Nothing
#' Identify Datasets with Rasterized Coordinates
#'
#' Flags datasets with periodicity patterns indicative of a rasterized
#' (lattice) collection scheme, as often obtain from e.g. atlas data. Using a
#' combination of autocorrelation and sliding-window outlier detection to
#' identify periodicity patterns in the data. See
#' \url{https://besjournals.onlinelibrary.wiley.com/doi/full/10.1111/2041-210X.13152}
#' for further details and
#' a description of the algorithm
#'
#'
#' @param ds a character string. The column with the dataset of each record. In
#' case \code{x} should be treated as a single dataset, identical for all
#' records. Default = \dQuote{dataset}.
#' @param T1 numeric. The threshold for outlier detection in a in an
#' interquantile range based test. This is the major parameter to specify the
#' sensitivity of the test: lower values, equal higher detection rate. Values
#' between 7-11 are recommended. Default = 7.

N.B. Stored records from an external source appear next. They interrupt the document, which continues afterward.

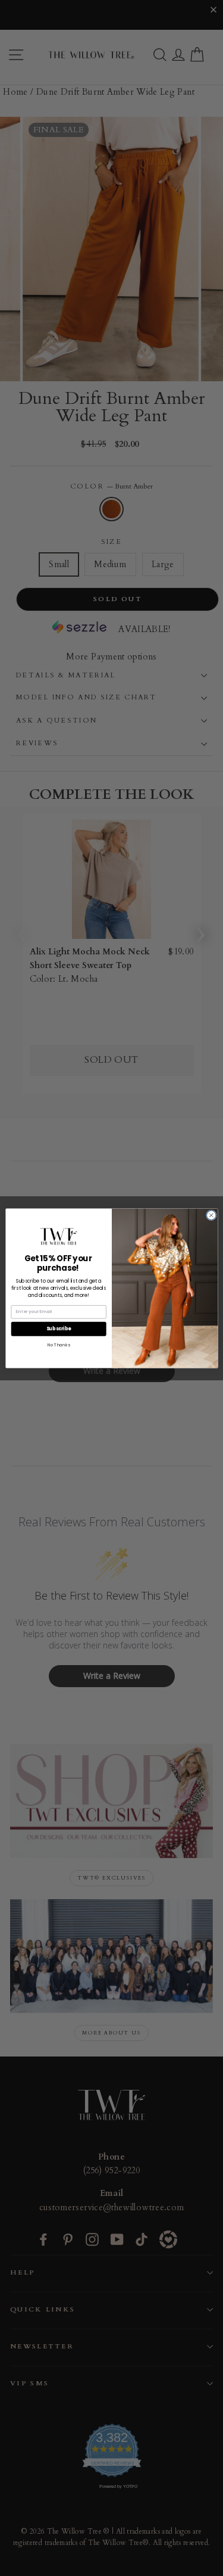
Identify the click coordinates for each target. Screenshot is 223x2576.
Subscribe (58, 1328)
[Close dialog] (211, 1215)
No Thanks (58, 1344)
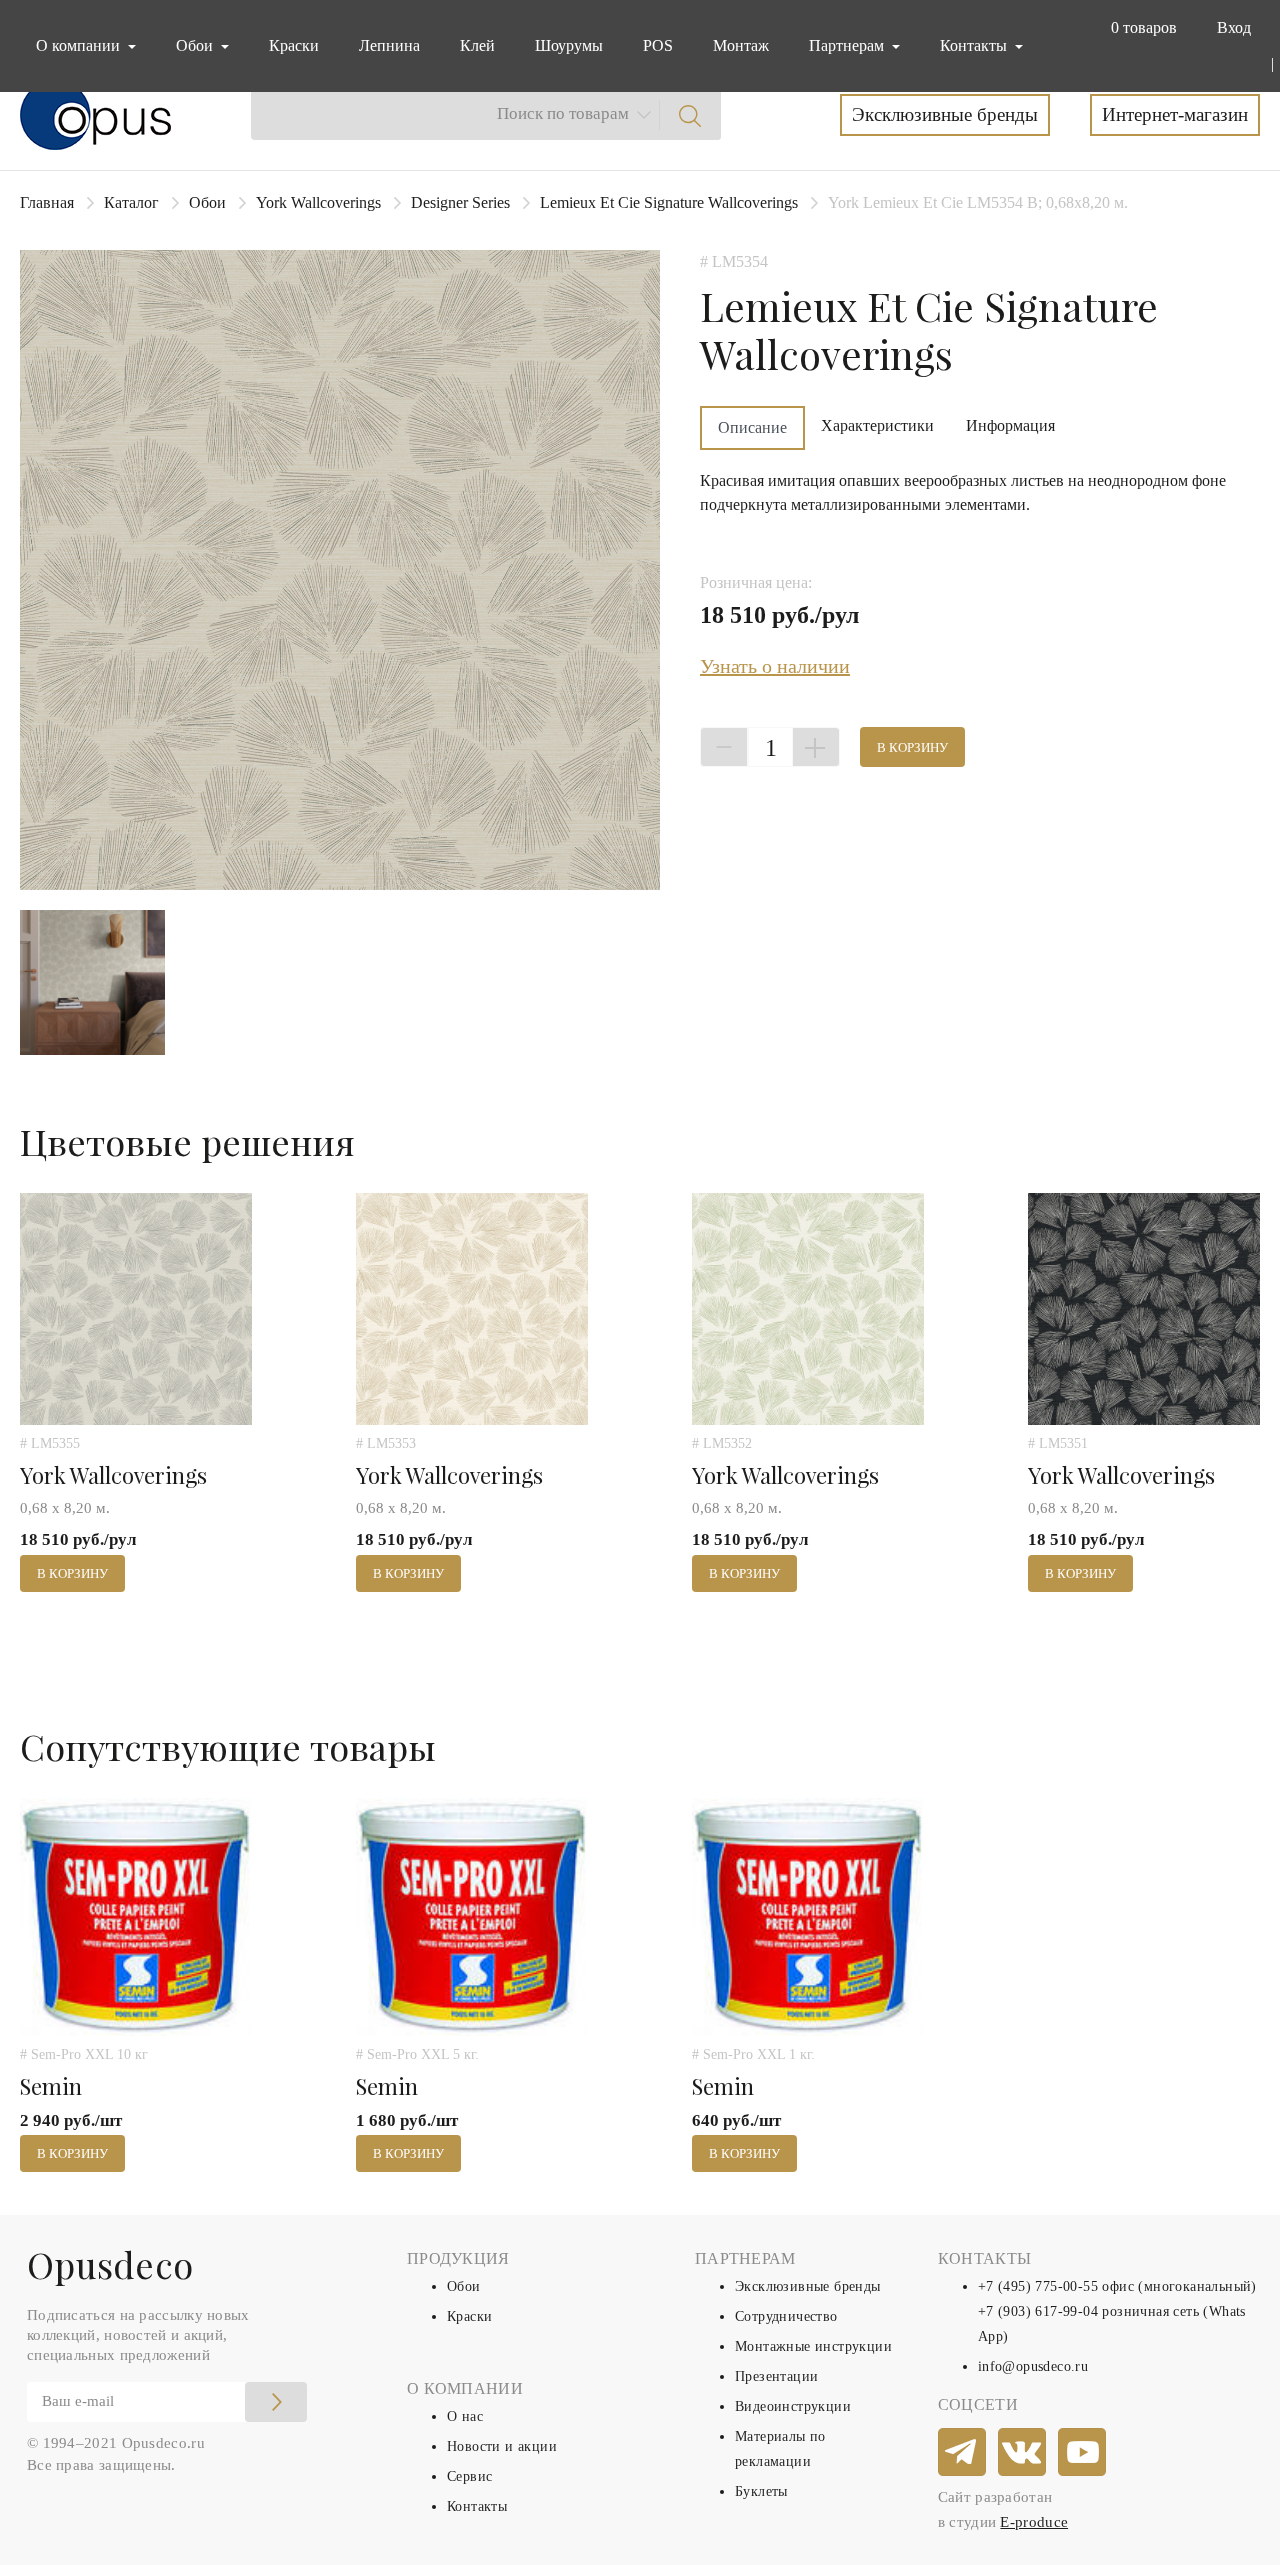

#' @param reg_out_thresh numeric. Threshold on the number of equal distances
#' between outlier points. See details. Default = 2.
#' @param reg_dist_min numeric. The minimum detection distance between
#' outliers in degrees (the minimum resolution of grids that will be flagged).
#' Default = 0.1.
#' @param reg_dist_max numeric. The maximum detection distance between
#' outliers in degrees (the maximum resolution of grids that will be flagged).
#' Default = 2.
#' @param min_unique_ds_size numeric. The minimum number of unique locations
#' (values in the tested column) for datasets to be included in the test.
#' Default = 4.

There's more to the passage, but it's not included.